• Data for review:
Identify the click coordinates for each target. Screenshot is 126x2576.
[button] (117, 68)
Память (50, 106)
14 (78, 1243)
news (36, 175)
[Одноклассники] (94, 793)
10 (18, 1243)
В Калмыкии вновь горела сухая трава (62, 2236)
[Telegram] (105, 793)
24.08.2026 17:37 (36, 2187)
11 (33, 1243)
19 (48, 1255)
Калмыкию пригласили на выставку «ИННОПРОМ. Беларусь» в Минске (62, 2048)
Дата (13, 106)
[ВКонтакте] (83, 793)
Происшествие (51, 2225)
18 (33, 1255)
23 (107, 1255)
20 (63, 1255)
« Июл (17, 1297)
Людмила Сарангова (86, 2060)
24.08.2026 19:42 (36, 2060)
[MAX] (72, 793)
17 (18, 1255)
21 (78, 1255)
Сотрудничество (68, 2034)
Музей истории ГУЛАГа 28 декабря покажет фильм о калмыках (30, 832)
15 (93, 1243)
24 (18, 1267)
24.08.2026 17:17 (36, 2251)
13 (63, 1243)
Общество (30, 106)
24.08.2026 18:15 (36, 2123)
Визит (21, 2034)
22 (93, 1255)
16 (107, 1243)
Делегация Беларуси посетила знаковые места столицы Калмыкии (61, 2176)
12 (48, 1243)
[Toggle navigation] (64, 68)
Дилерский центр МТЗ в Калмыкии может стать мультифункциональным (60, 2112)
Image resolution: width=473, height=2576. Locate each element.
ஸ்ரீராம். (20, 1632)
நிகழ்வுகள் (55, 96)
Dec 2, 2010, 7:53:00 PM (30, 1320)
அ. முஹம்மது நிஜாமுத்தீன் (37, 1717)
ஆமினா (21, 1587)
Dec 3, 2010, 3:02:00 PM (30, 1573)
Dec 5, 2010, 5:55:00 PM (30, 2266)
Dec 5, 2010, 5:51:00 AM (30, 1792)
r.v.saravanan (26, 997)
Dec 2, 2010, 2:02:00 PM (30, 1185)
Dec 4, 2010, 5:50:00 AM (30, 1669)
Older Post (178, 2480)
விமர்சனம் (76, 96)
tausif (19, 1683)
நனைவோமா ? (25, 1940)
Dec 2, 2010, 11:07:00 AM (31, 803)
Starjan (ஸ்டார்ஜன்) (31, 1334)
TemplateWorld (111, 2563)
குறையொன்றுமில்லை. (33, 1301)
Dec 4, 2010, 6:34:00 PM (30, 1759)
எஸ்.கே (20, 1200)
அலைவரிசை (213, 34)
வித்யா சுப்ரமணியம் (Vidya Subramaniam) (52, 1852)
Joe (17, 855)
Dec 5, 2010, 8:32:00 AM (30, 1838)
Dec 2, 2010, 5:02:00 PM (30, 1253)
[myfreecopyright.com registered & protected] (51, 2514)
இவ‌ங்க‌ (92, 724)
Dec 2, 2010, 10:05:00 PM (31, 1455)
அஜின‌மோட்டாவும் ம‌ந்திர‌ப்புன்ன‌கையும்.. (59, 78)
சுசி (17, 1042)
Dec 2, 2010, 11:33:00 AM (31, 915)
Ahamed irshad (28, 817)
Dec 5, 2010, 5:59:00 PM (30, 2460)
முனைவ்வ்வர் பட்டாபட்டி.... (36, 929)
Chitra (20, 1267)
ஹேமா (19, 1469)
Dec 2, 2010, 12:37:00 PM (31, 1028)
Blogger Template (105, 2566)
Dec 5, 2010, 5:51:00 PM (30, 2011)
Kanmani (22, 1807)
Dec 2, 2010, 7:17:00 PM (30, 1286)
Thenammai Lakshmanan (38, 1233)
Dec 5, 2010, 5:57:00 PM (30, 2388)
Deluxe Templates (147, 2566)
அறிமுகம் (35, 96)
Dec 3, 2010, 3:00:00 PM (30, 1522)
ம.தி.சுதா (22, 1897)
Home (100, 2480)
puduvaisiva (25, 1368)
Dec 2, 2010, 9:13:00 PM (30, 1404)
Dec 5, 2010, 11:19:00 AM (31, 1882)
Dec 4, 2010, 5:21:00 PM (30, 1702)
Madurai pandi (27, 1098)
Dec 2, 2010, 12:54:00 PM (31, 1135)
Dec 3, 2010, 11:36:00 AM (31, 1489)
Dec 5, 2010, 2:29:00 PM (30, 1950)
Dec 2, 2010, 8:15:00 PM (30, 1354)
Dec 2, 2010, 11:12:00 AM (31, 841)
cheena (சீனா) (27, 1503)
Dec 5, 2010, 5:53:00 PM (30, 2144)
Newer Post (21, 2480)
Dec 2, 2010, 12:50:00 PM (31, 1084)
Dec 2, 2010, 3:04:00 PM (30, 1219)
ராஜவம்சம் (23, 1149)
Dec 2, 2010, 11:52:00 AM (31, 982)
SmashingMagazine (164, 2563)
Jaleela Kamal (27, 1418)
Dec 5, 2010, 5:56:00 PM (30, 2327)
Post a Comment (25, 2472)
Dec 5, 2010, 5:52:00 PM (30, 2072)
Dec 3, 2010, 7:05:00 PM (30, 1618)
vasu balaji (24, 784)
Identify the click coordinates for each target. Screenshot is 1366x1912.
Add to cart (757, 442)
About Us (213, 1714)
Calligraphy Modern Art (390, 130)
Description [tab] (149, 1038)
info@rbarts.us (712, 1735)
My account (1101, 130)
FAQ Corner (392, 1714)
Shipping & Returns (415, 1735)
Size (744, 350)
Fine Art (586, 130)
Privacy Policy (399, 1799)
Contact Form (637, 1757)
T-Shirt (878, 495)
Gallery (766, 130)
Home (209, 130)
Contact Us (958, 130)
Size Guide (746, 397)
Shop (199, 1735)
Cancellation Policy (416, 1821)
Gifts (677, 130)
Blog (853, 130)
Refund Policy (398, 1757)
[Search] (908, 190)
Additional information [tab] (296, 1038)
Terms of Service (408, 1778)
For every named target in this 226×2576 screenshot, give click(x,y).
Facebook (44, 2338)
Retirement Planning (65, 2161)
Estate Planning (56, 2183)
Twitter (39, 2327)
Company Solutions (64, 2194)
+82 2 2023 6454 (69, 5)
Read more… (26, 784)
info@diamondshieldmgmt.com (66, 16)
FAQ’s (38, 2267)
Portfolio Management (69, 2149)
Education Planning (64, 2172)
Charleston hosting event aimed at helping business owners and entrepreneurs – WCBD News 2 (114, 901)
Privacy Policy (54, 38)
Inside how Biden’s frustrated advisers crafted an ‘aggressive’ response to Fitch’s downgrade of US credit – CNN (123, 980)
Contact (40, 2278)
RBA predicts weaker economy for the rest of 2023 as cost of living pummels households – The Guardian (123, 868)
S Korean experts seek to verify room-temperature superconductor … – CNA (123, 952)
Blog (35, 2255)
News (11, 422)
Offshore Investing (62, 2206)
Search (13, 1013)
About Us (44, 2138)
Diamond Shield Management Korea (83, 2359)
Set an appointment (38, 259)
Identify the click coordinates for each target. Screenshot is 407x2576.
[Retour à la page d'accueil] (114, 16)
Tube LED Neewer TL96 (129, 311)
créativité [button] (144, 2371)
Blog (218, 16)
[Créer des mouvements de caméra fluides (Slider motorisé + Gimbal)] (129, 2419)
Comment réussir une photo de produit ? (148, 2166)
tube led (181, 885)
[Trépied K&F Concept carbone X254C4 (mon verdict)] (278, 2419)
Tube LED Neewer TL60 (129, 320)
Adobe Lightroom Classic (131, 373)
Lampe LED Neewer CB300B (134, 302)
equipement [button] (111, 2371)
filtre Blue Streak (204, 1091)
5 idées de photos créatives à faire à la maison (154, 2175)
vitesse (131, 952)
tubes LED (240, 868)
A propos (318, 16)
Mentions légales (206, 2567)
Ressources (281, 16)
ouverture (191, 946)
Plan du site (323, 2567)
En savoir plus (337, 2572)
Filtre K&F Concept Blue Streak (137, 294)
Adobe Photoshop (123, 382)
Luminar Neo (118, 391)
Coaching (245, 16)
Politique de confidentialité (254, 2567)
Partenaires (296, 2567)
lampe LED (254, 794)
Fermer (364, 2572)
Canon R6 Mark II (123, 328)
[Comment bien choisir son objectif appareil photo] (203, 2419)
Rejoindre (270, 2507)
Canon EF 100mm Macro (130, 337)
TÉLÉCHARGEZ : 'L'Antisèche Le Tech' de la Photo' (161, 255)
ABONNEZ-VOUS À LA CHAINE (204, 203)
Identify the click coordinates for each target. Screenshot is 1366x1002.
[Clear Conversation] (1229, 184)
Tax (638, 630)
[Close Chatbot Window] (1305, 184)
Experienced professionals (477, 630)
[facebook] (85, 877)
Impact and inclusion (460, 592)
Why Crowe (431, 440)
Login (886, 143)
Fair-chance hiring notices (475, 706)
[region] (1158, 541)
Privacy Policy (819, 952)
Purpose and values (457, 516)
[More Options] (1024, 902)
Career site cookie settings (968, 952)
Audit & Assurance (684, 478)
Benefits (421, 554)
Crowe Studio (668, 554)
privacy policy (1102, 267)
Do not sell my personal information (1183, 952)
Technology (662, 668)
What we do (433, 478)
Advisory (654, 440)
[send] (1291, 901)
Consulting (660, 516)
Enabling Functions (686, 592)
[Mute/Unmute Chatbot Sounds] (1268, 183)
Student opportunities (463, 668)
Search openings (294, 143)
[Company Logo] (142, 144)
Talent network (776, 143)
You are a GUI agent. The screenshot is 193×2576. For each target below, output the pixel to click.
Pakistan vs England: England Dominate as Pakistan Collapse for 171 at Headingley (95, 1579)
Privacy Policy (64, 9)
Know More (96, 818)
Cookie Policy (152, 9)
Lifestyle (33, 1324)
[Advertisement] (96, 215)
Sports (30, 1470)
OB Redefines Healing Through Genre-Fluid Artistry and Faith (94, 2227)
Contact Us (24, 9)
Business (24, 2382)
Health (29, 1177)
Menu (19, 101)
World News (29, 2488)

• Task requirements:
Print again the lines of the entries above that fall between the line holding "Dec 2, 2010, 5:02:00 PM (30, 1253)" and the line holding "Dec 3, 2010, 11:36:00 AM (31, 1489)", inclusive, exactly as they stand.

• Task answer:
Dec 2, 2010, 5:02:00 PM (30, 1253)
[myfreecopyright.com registered & protected] (51, 2514)
இவ‌ங்க‌ (92, 724)
Dec 2, 2010, 10:05:00 PM (31, 1455)
அஜின‌மோட்டாவும் ம‌ந்திர‌ப்புன்ன‌கையும்.. (59, 78)
சுசி (17, 1042)
Dec 2, 2010, 11:33:00 AM (31, 915)
Ahamed irshad (28, 817)
Dec 5, 2010, 5:59:00 PM (30, 2460)
முனைவ்வ்வர் பட்டாபட்டி.... (36, 929)
Chitra (20, 1267)
ஹேமா (19, 1469)
Dec 2, 2010, 12:37:00 PM (31, 1028)
Blogger Template (105, 2566)
Dec 5, 2010, 5:51:00 PM (30, 2011)
Kanmani (22, 1807)
Dec 2, 2010, 7:17:00 PM (30, 1286)
Thenammai Lakshmanan (38, 1233)
Dec 5, 2010, 5:57:00 PM (30, 2388)
Deluxe Templates (147, 2566)
அறிமுகம் (35, 96)
Dec 3, 2010, 3:00:00 PM (30, 1522)
ம.தி.சுதா (22, 1897)
Home (100, 2480)
puduvaisiva (25, 1368)
Dec 2, 2010, 9:13:00 PM (30, 1404)
Dec 5, 2010, 11:19:00 AM (31, 1882)
Dec 4, 2010, 5:21:00 PM (30, 1702)
Madurai pandi (27, 1098)
Dec 2, 2010, 12:54:00 PM (31, 1135)
Dec 3, 2010, 11:36:00 AM (31, 1489)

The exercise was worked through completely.